Thursday, February 17, 2011

Emanuel sets my sleaze meter buzzing

Stuart Levine was the former head of the Illinois Health Facilities Planning Board who pleaded guilty in 2006 of peddling influence from that position in exchange for millions of dollars in kickbacks to approve various construction projects proposed by various health care systems within the state. Prior to his guilty plea, during a time when he was apparently taking the kickbacks in cooperation with Tony Rezko, the convicted developer who helped Barack Obama find a Chicago home, I interviewed Levine over the phone for a story I was working on for the local weekly newspaper.

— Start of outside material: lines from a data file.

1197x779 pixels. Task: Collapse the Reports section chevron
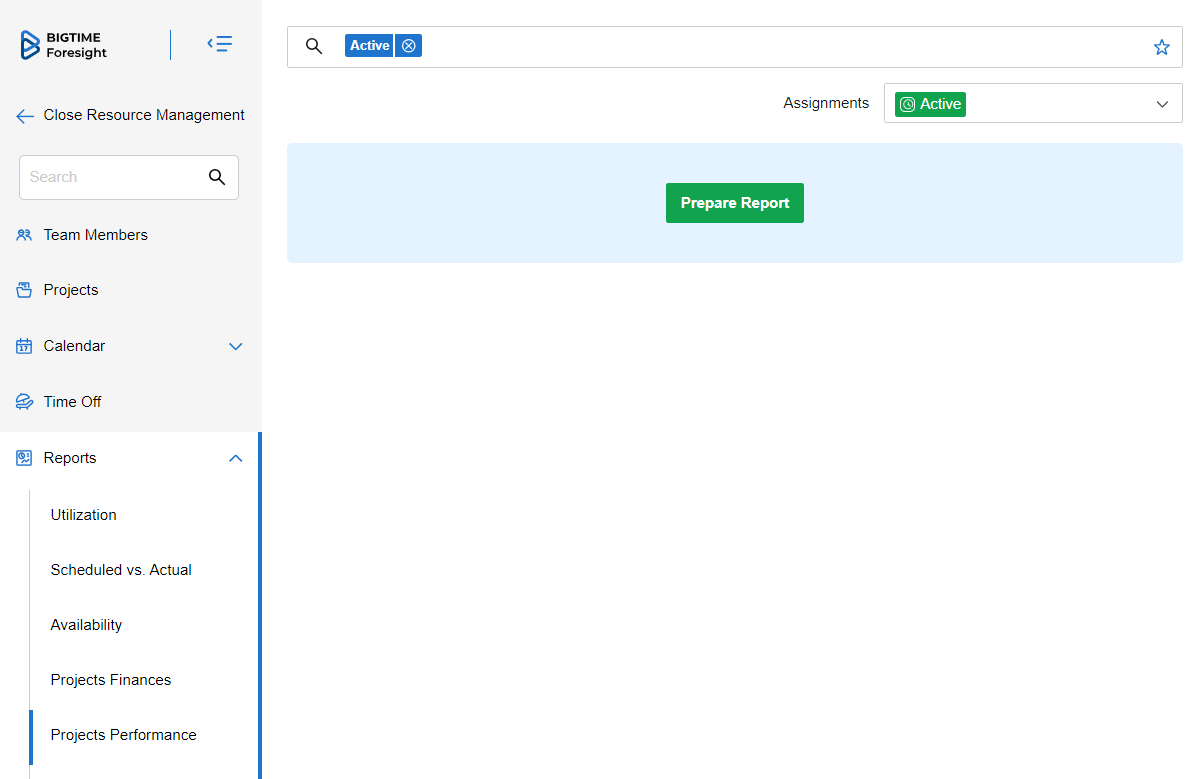tap(236, 458)
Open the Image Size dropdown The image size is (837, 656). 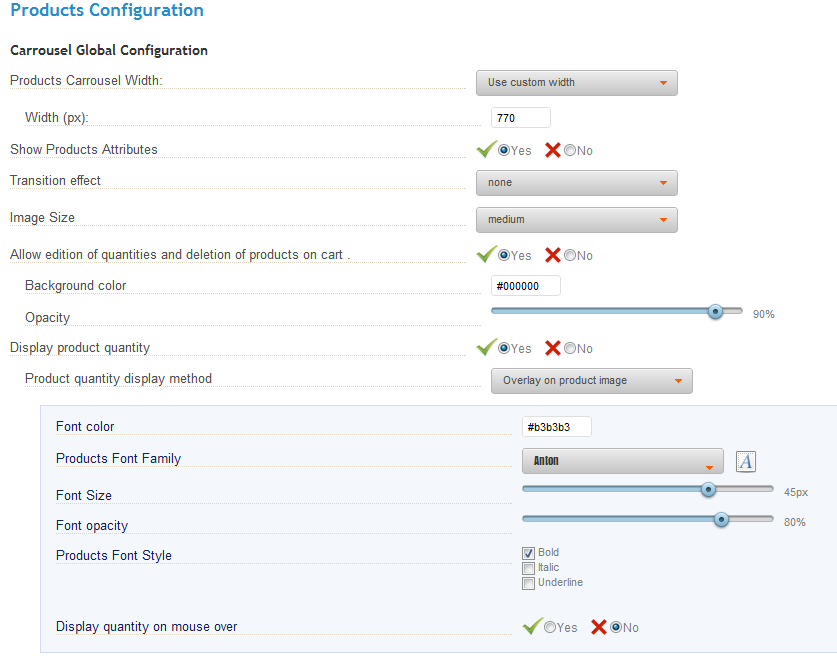576,220
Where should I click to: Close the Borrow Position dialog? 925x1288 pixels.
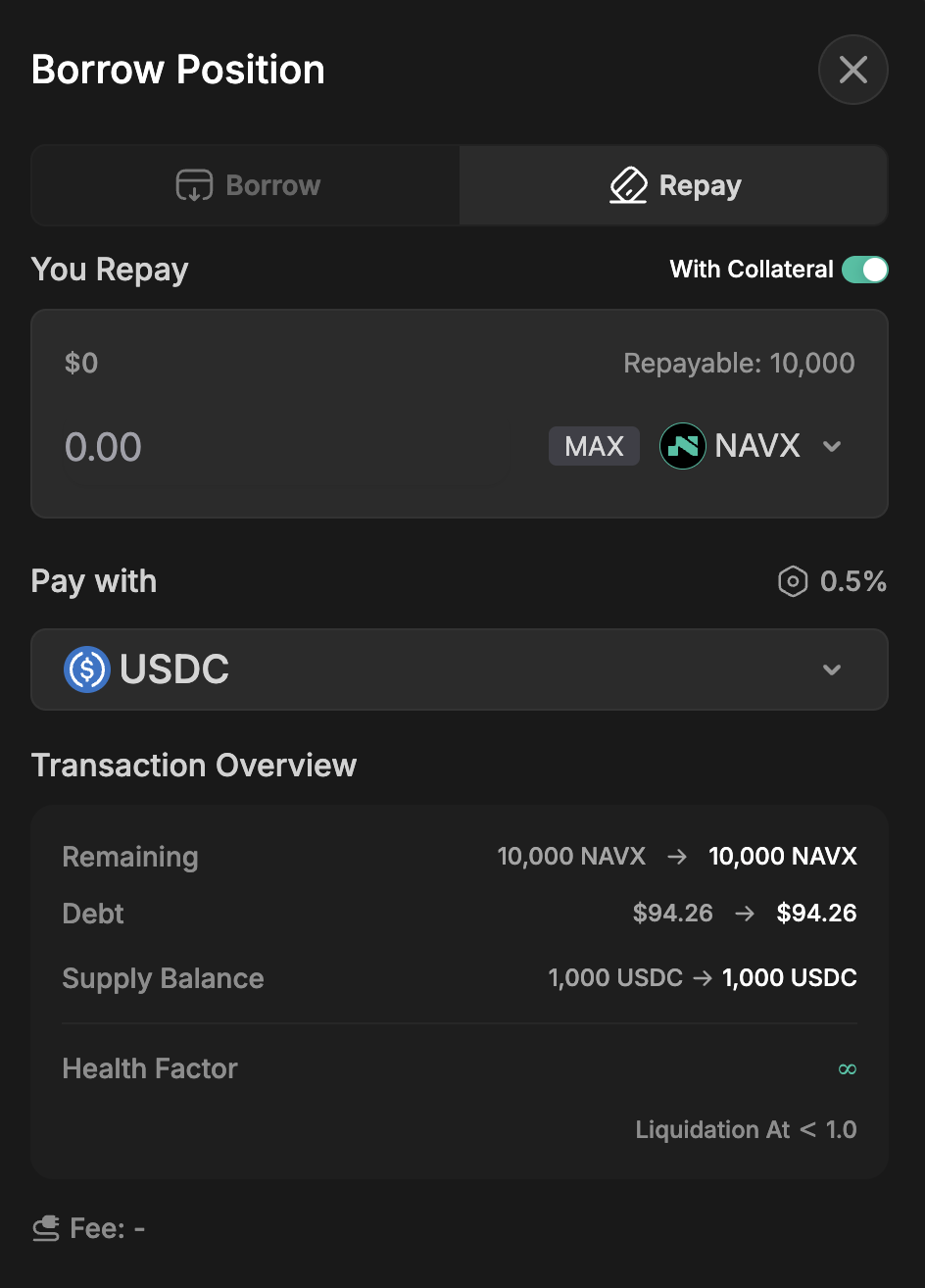(852, 70)
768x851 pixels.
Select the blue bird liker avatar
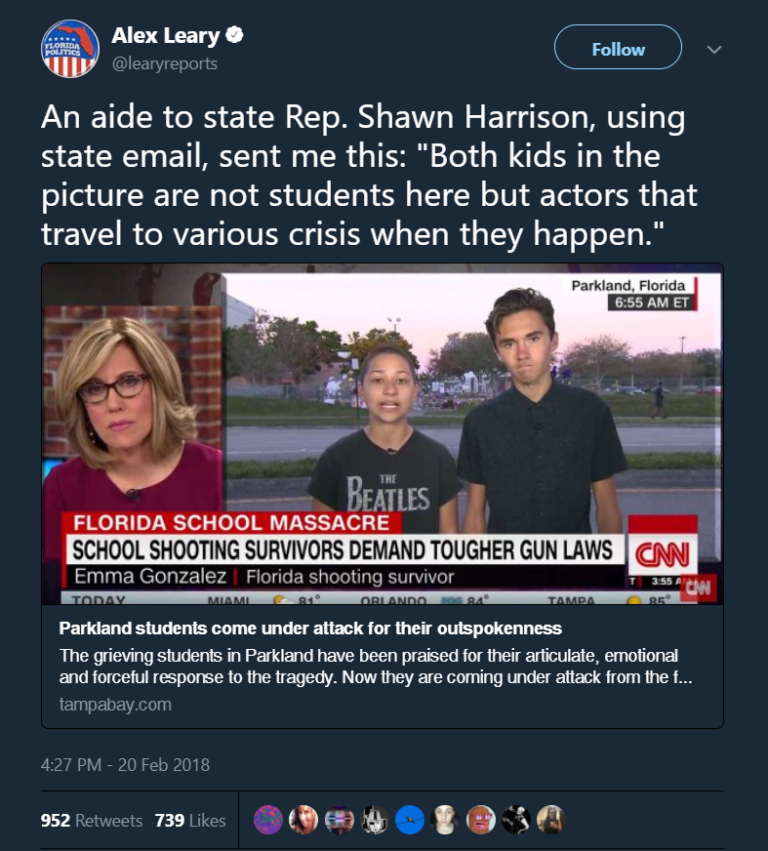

I was a sports editor with the paper. However, as it was a small publication, I wore several hats, one of which brought me into contact with Mr. Levine. I don't recall what was said. What I do recall is the impression Mr. Levine made on me. I recall, when I got off the phone, I turned to the people in the room and said, "That guy's dirty."

I think those who heard me looked at me as though, "What the heck are you talking about?" and went back to what they were doing. I had made the statement out loud but more to myself than to anyone else.

Like I said, I don't recall the particulars of the interview. A health care system in the area wanted to build a new hospital and another health care system was contesting the approval of the project by the IHFPB.

I'm not trying to suggest that I have some kind of mystic ability to recognize people of inferior character or those who are up to no good. What I can say is that, when the state decided to create the IHFPB, they also created the opportunity for people like Levine and Rezko to take advantage of the situation for personal gain. There's nothing surprising about that. It should, however, be considered in relation to all the regulations and power distributed through the auspices of Obamacare. Make no mistake about it, that legislation is ripe with opportunity.

I guess, it's journalistic intuition that gave me a sense that Levine was not on the up and up. If someone in the office that day had questioned my statement, I could not have defended it. It was a feeling not a fact-based proclamation.

I have been hypercritical of mayoral candidate and former Obama Chief of Staff Rahm Emanuel for quite some time now. I think some of his outlandish statements while in the White House, such as suggesting that a "crisis is a terrible thing to waste" in reference to the Great Recession, as well as news that he may have been up to no good while on the board of directors for Fannie Mae, give plausible evidence that my criticism may have some validity. But, that's only part of it.

The truth is, Emanuel sets off the same journalistic alarms for me that Levine did. There is no one currently in the public eye, nor anyone else I can think of, who sets my intuitive Sleaze Meter Buzzing as loudly as Emanuel. Obama comes close, very close, but not quite to the level of Emanuel.

I'll admit, I find Emanuel's professed ideology short-sighted and repugnant. But, regardless, and to the best of my ability, when I separate my personal feelings about the man and look at him through a journalistic prism, he makes me want to ask more and more questions. There must be other journalists who come away with the same feeling about this man. Maybe they're too committed to the Liberal progressive cause to say. Maybe they've drank too much of the liberal Koolaid to notice any longer. Or maybe I'm wrong. But, I hit the nail on the head with Levine, didn't I?